Vaishnaw, incidentally, is one of the individuals whose telephone numbers appear in the leaked database.
MEITY’s December 2, 2019, reply also makes it clear that it had acted on WhatsApp’s alert. In response to Nayak’s question seeking details of the “action taken till date to initiate any probe into the matter”, the ministry said:
“CERT-In published a vulnerability note regarding vulnerability in WhatsApp on May 17, 2019, advising countermeasures to users.
“Based on news and information in public and media on snooping of mobile devices of Indian citizens through WhatsApp by spy software Pegasus, CERT-In has sought submission of relevant details and information from WhatsApp.”

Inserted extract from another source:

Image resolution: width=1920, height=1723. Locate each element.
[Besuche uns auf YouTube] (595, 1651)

In other words, the government had not only received information that as many as 121 Indian WhatsApp accounts had been targeted and 20 actually hacked using Pegasus, but CERT-IN, acting on information that was already available in the public domain, had actually issued an alert three days before WhatsApp had written to it,
Vaishnaw’s decision to cover up the truth on what the government knew about the earlier Pegasus attack via WhatsApp may have been prompted by a desire to dismiss the latest revelations – published by The Wire as part of the Pegasus Project – that the number of Indians at risk of being hacked by the deadly spyware could be much higher than the figure of 121 identified by WhatsApp in its letter to CET-IN.

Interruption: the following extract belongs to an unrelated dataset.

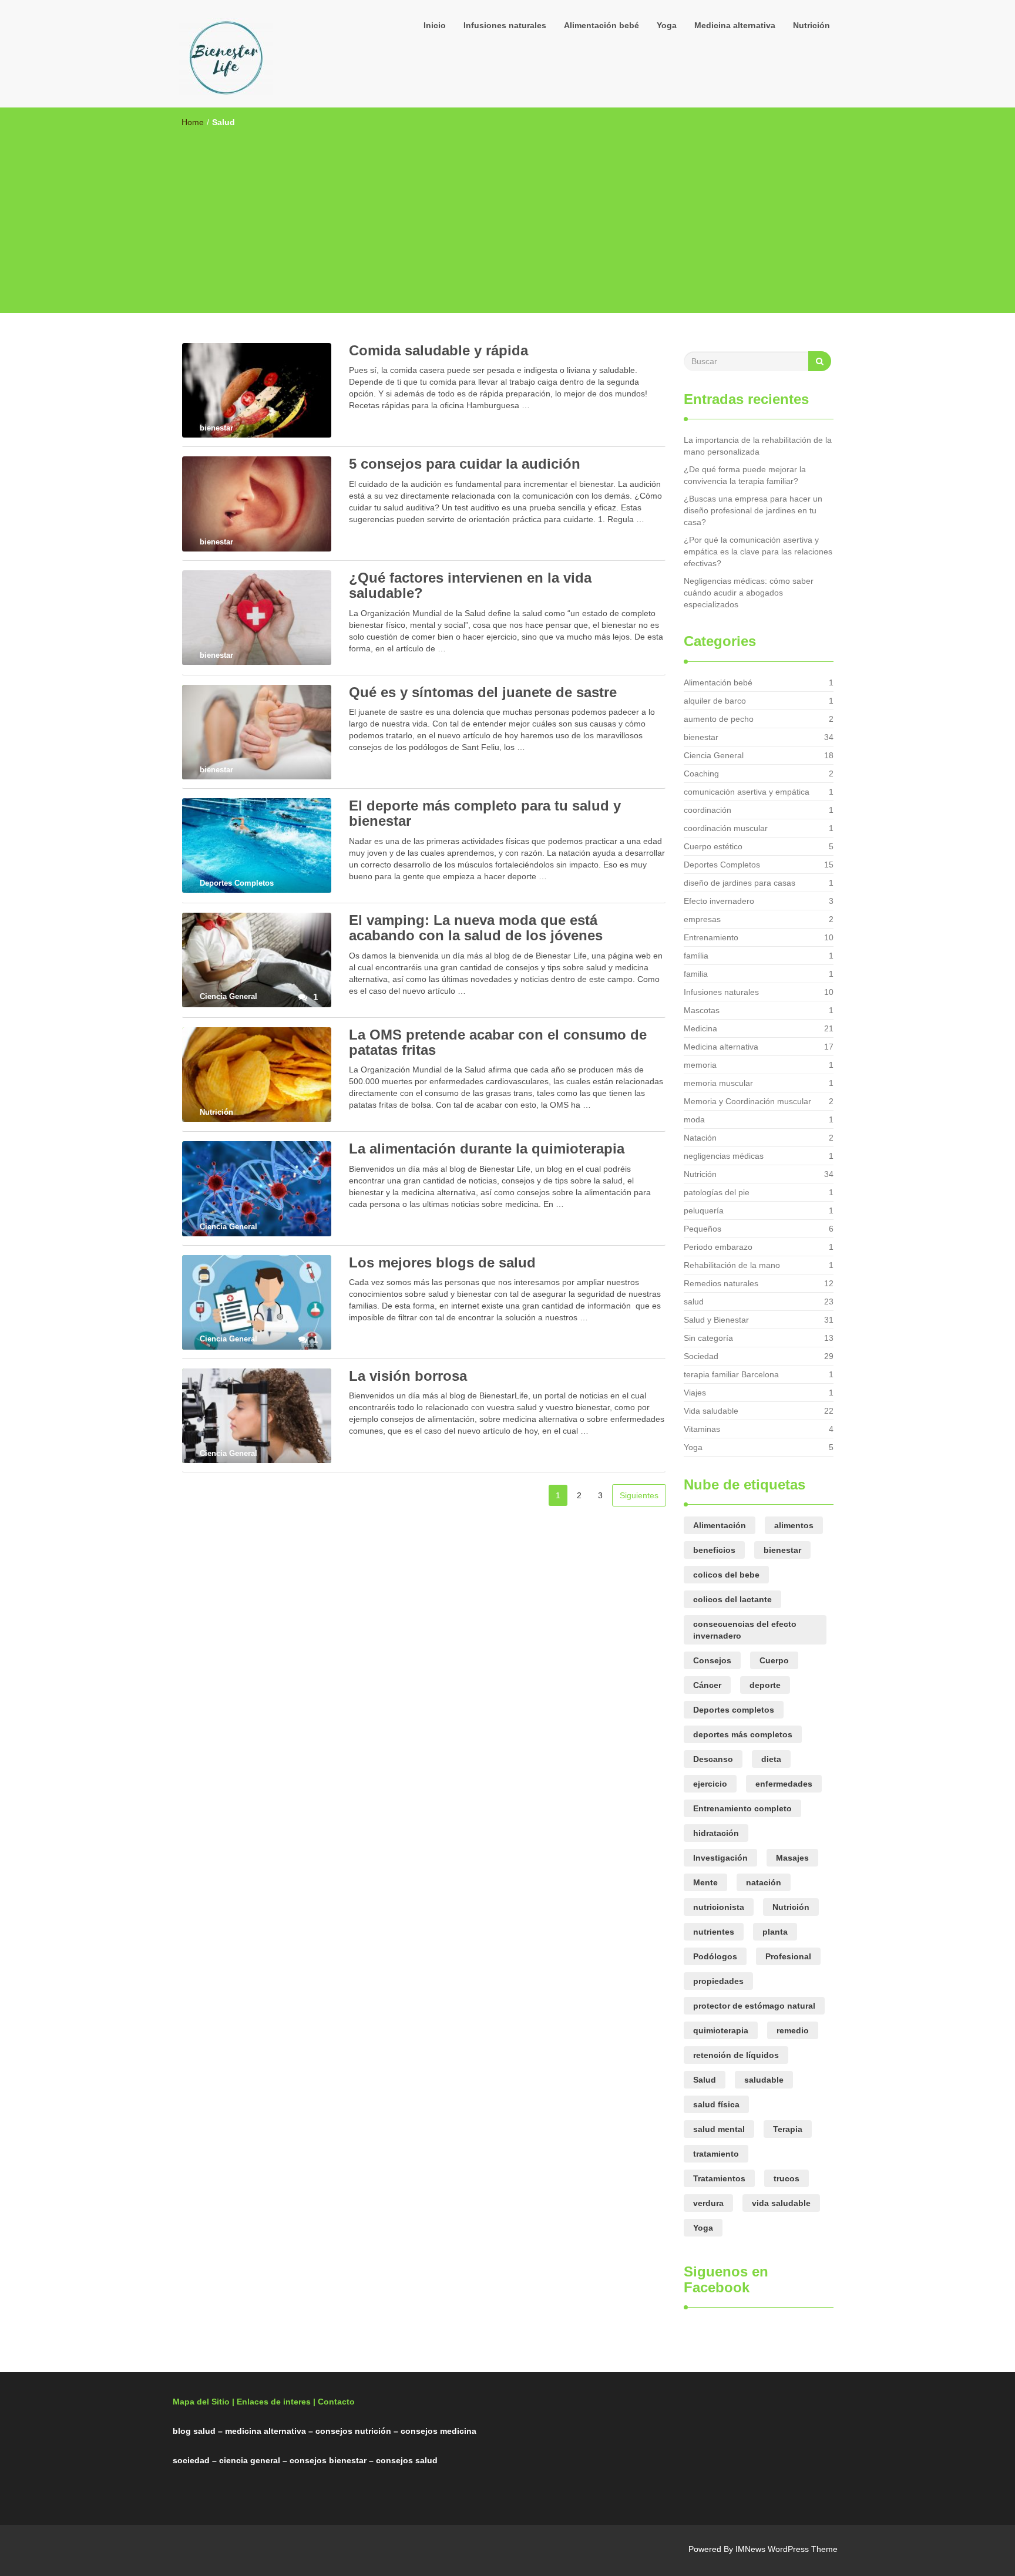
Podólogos (715, 1956)
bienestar (701, 737)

But his statement runs the risk of being called out for misleading parliament, a serious breach of privilege.
The Pegasus Project has revealed that over 300 verified Indian mobile telephone numbers, including those of over 40 journalists, figure in a leaked database of thousands of telephone numbers of likely surveillance targets listed by government clients of the NSO Group.
The ministry’s RTI reply also poses questions about what efforts the Modi government has taken to make those targeted in 2019 and prior to that aware about the threat to their personal data and security.
Six months had elapsed between the time CERT-IN learned of the threat posed by Pegasus and the IT ministry replied to Nayak’s queries but the details it provided on the “action taken” front was silent on any specific steps taken to either help the victims or identify the perpetrator of the spyware hacks.
As reported by The Wire, forensic testing has confirmed how two journalists, whose phone numbers appear in the leaked records obtained by the Pegasus Project, were among those who received messages from WhatsApp in 2019 that their phones were compromised. But in the case of most others, they were never officially informed by any agency about the spyware threat to them
Key question dodged RTI queries
In his RTI request, Nayak had also asked if any mobile phones used by constitutional authorities or officers of the armed forces, the intelligence agencies or public sector undertakings and commercial banks, had been targeted or infected by Pegasus, and what action the government had taken. The ministry said, “Matter not in the purview of CERT-In. Information from CERT-In is Nil.”
Curiously, the ministry cited the national security exception in the RTI Act – Section 8(1) – to avoid answering a request for details of any communication it had sent to other government departments or to any private entity requesting information or details of action in the Pegasus-WhatsApp matter.